Top of Data for this exercise

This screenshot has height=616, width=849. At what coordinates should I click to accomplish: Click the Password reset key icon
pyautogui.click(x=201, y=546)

Bottom of Data for this exercise
Top of Data for this exercise

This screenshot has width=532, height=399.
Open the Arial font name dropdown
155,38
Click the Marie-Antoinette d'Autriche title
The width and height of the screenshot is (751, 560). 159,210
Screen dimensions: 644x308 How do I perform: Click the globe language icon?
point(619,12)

Bottom of Data for this exercise
Top of Data for this exercise

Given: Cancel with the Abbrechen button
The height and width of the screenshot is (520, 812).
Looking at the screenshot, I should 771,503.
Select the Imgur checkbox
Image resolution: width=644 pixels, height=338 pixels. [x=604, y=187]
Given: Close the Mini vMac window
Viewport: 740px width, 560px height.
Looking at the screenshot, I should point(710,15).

Bottom of Data for this exercise

The problem -
Lines with the word "Given": how many are there in the material? Answer with the number alone.

Task output -
2